### Given information ###

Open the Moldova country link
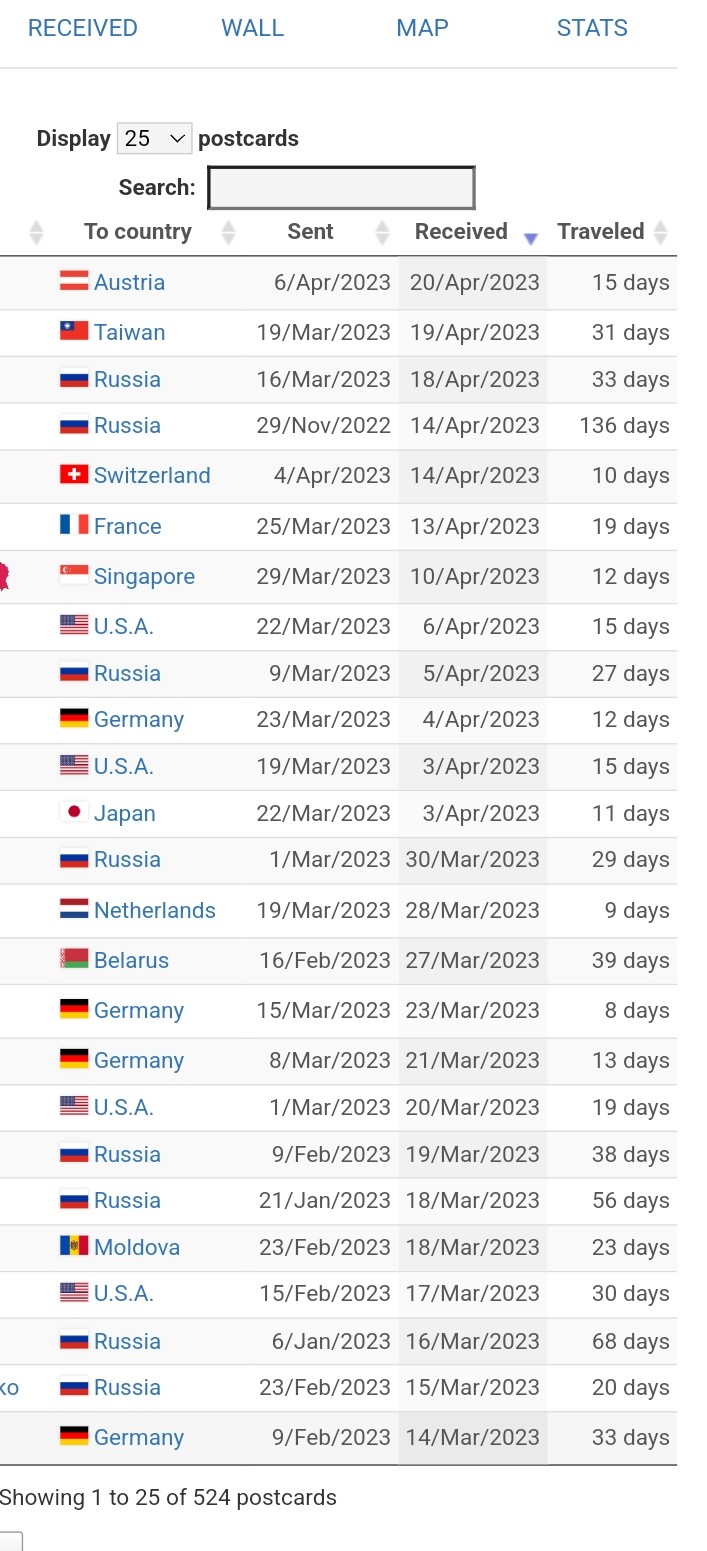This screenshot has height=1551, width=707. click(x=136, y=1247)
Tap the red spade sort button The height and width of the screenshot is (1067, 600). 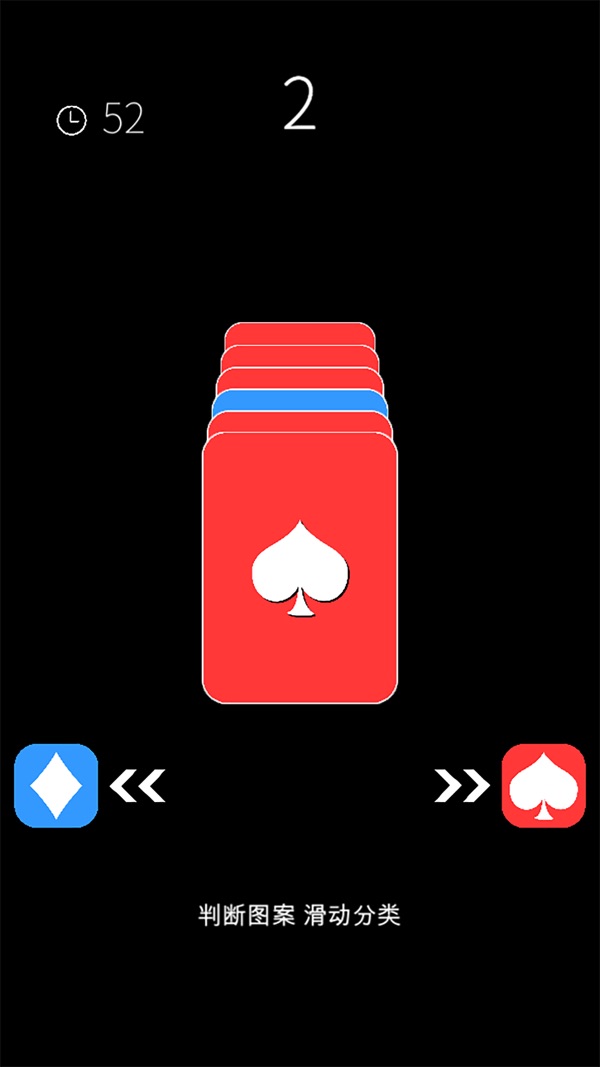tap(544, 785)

###
### Given information ###

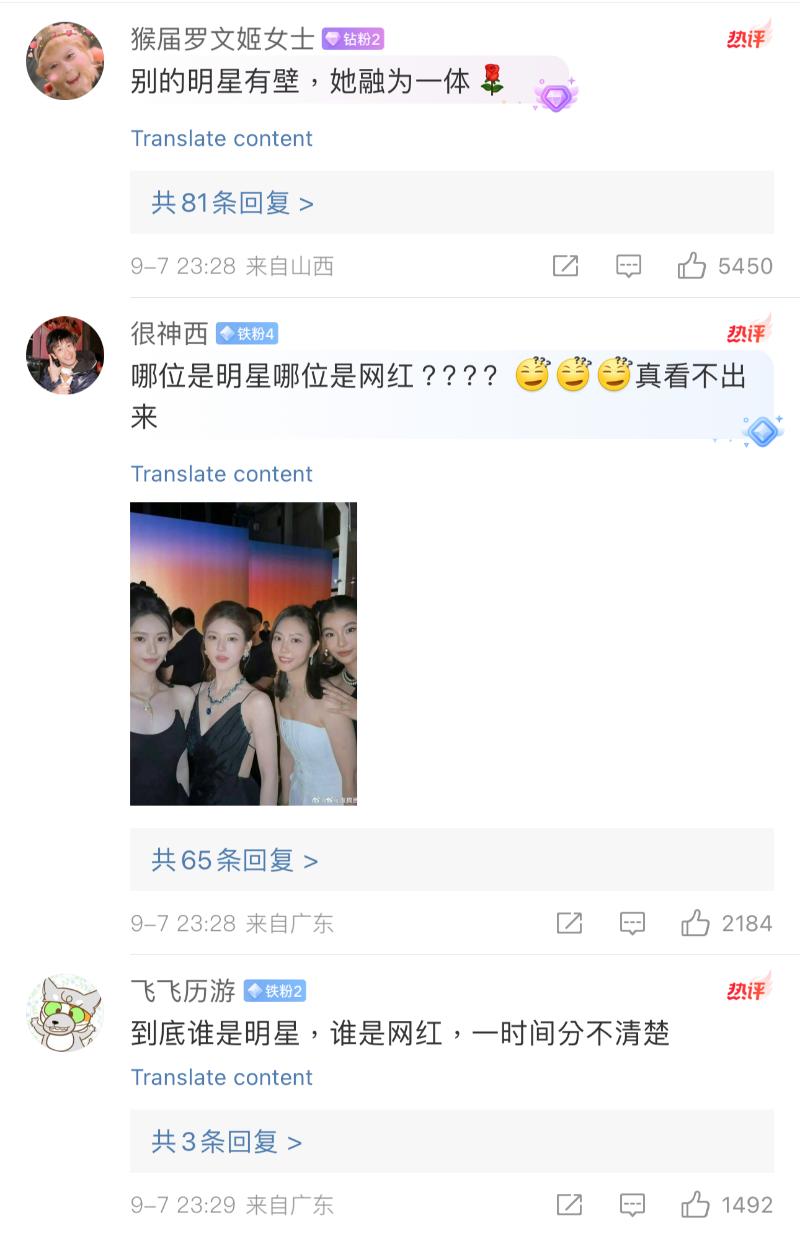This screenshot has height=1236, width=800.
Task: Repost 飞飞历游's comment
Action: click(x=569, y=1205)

###

■ What to work on
Can you transcribe the item lines word for word, starting at the line containing "This screenshot has height=1236, width=800." and ending at the line containing "Action: click(x=569, y=1205)", with both of those lines included and the pictures left out?

■ Problem solution
This screenshot has height=1236, width=800.
Task: Repost 飞飞历游's comment
Action: click(x=569, y=1205)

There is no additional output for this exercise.